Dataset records

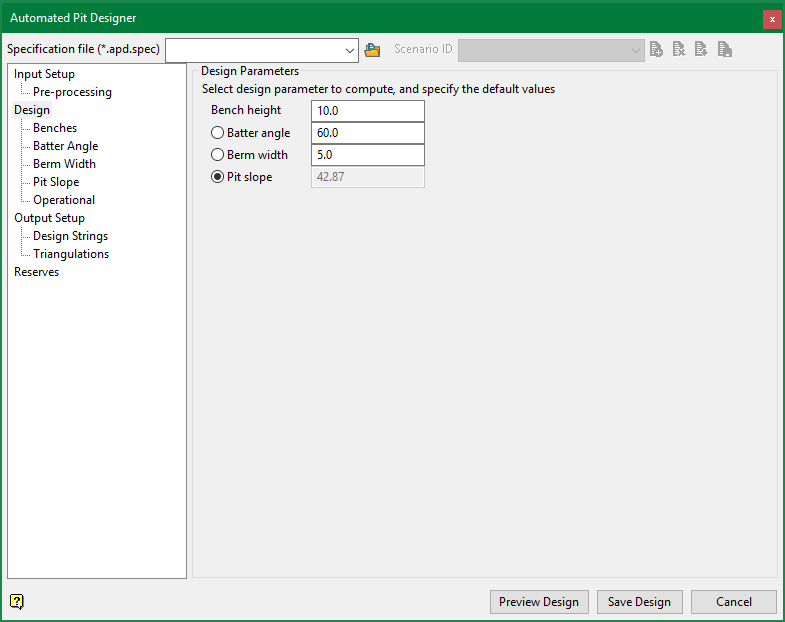The width and height of the screenshot is (785, 622).
Task: Click the import scenario icon with arrow
Action: (x=702, y=50)
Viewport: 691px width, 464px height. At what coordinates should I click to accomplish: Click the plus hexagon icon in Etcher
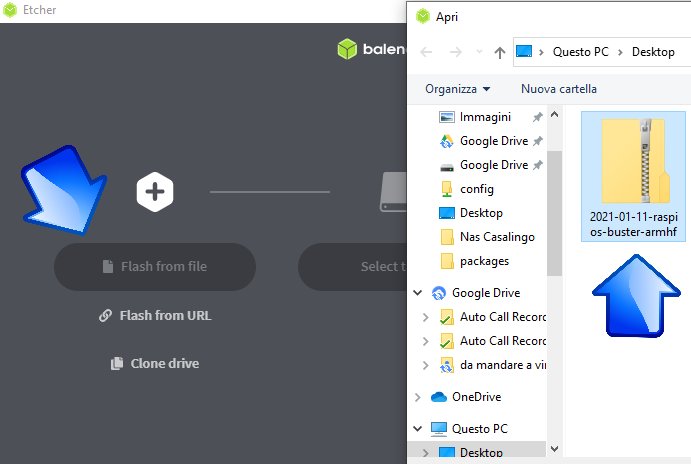click(x=155, y=191)
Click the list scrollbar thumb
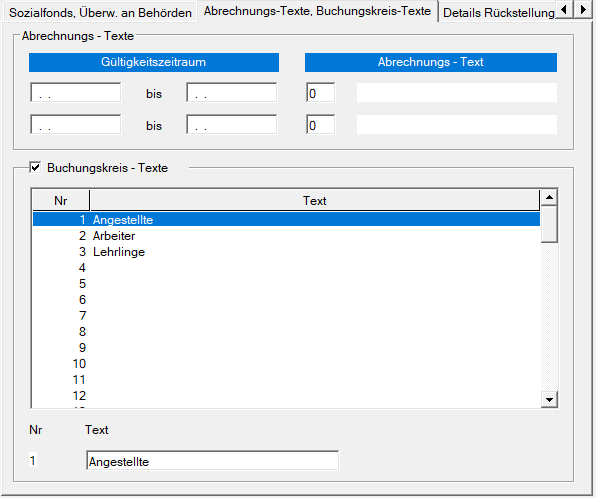 click(549, 224)
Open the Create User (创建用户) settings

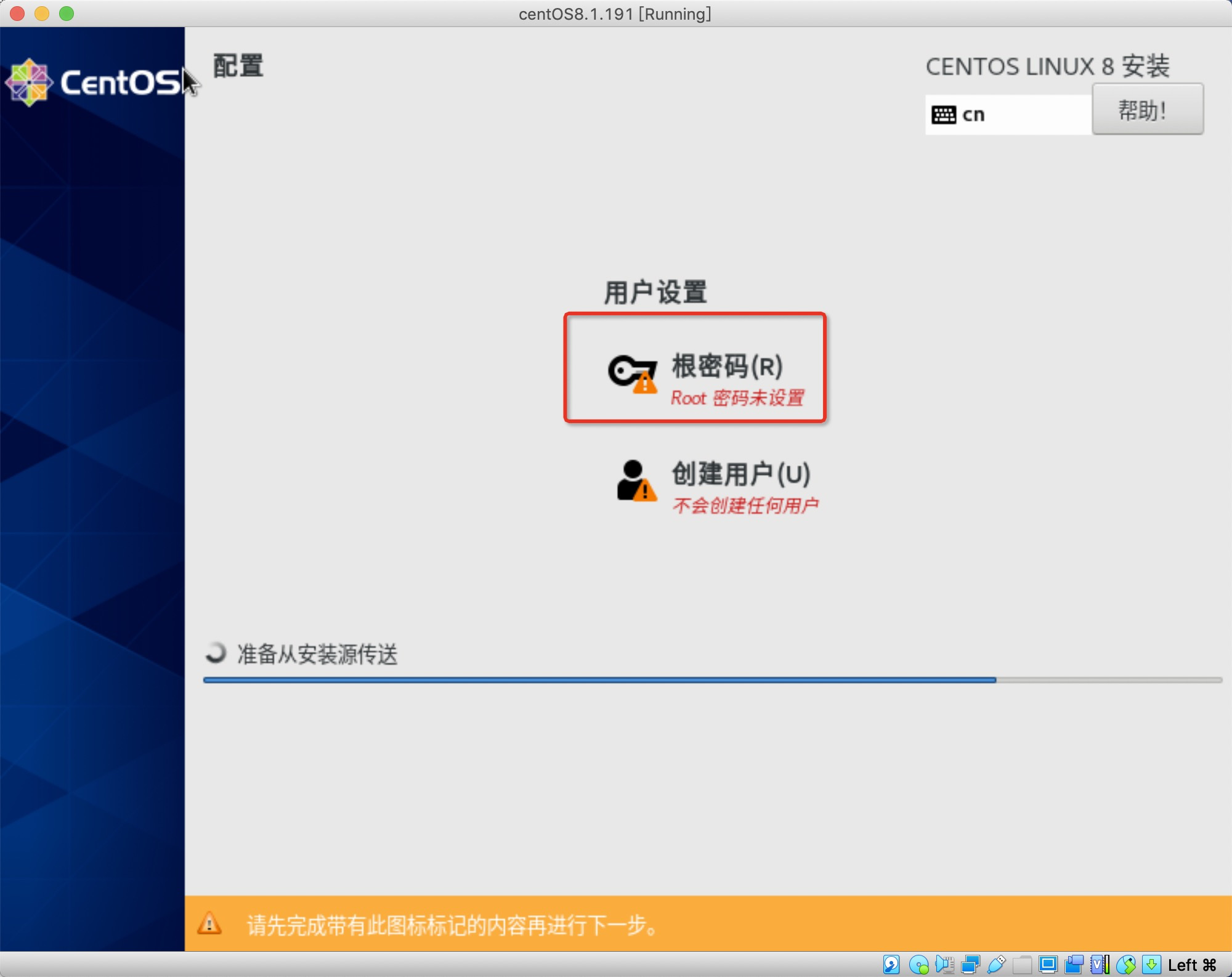pos(740,475)
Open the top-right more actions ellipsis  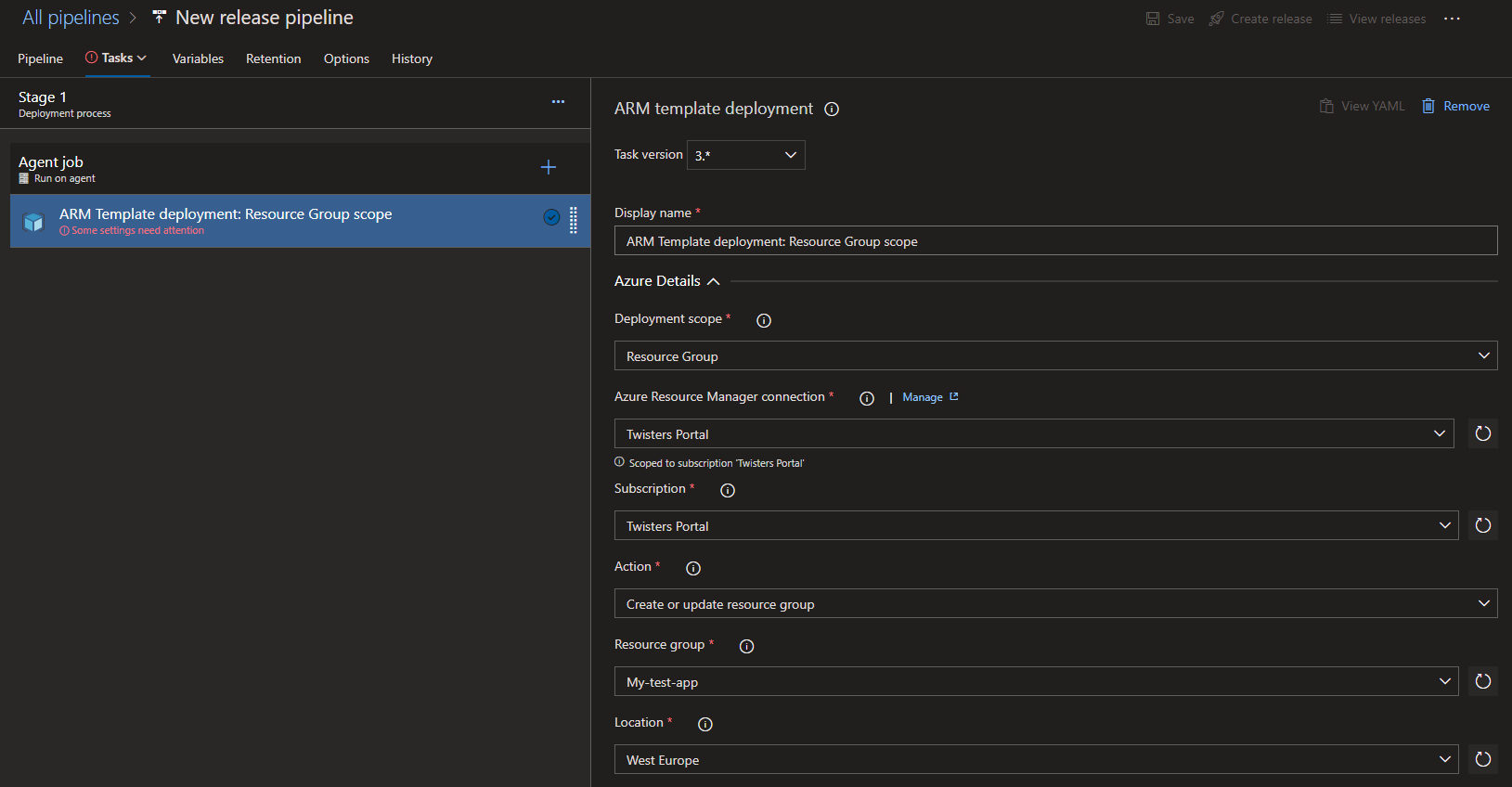1452,19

Exercise prompt
Revise the records from the beginning up to and including the line with "click(549, 224)" by swapping "scrollbar thumb" for "scrollbar handle" and keeping everything else the same. Leave out the pictures.

The completed task
The width and height of the screenshot is (785, 622).
Task: Click the import scenario icon with arrow
Action: (x=702, y=50)
Viewport: 691px width, 464px height. At what coordinates should I click to accomplish: Click the plus hexagon icon in Etcher
click(x=155, y=191)
Click the list scrollbar handle
 click(549, 224)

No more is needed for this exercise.